Re: Generating code for query jumbling through gen_node_support.pl

From: Michael Paquier <michael(at)paquier(dot)xyz>
To: Peter Eisentraut <peter(dot)eisentraut(at)enterprisedb(dot)com>
Cc: Postgres hackers <pgsql-hackers(at)lists(dot)postgresql(dot)org>, "Drouvot, Bertrand" <bdrouvot(at)amazon(dot)com>
Subject: Re: Generating code for query jumbling through gen_node_support.pl
Date: 2023-01-13 07:54:58
Message-ID: Y8EOUuViEL8Ewvf/@paquier.xyz
Views: Raw Message | Whole Thread | Download mbox | Resend email
Thread:
Lists: pgsql-hackers

On Sat, Jan 07, 2023 at 07:37:49AM +0100, Peter Eisentraut wrote:
> On 07.12.22 08:56, Michael Paquier wrote:
>> The location of the Nodes is quite invasive because we only care about
>> that for T_Const now in the query jumbling, and this could be
>> compensated with a third pg_node_attr() that tracks for the "int
>> location" of a Node whether it should participate in the jumbling or
>> not.
>
> The generation script already has a way to identify location fields, by ($t
> eq 'int' && $f =~ 'location$'), so you could use that as well.

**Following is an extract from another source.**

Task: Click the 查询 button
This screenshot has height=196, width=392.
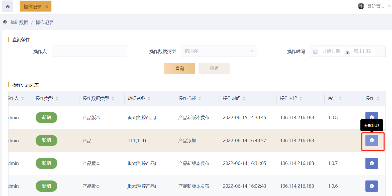Action: [x=179, y=69]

I did not recall exactly everything here, but there are two parts to
the logic:
- gen_node_support.pl uses exactly this condition when scanning the
nodes to put the correct macro to mark a location to track, calling
down RecordConstLocation().
- Marking a bunch of nodes as jumble_ignore is actually necessary, or
we may finish by silencing parts of queries that should be
semantically unrelevant to the queries jumbled (ColumnRef is one).
Using a "jumble_ignore" flag is equally invasive to using an
"jumble_include" flag for each field, I am afraid, as the number of
fields in the nodes included in jumbles is pretty equivalent to the
number of fields ignored. I tend to prefer the approach of ignoring
things though, which is more consistent with the practive for node
read, write and copy.

Anyway, when it comes to the location, another thing that can be
considered here would be to require a node-level flag for the nodes on
which we want to track the location. This overlaps a bit with the
fields satisfying "($t eq 'int' && $f =~ 'location$')", but it removes
most of the code changes like this one as at the end we only care
about the location for Const nodes:
- int location; /* token location, or -1 if unknown */
+ int location pg_node_attr(jumble_ignore); /* token location, or -1
+ * if unknown */

I have taken this approach in v2 of the patch, shaving ~100 lines of
more code as there is no need to mark all these location fields with
"jumble_ignore" anymore, except for Const, of course.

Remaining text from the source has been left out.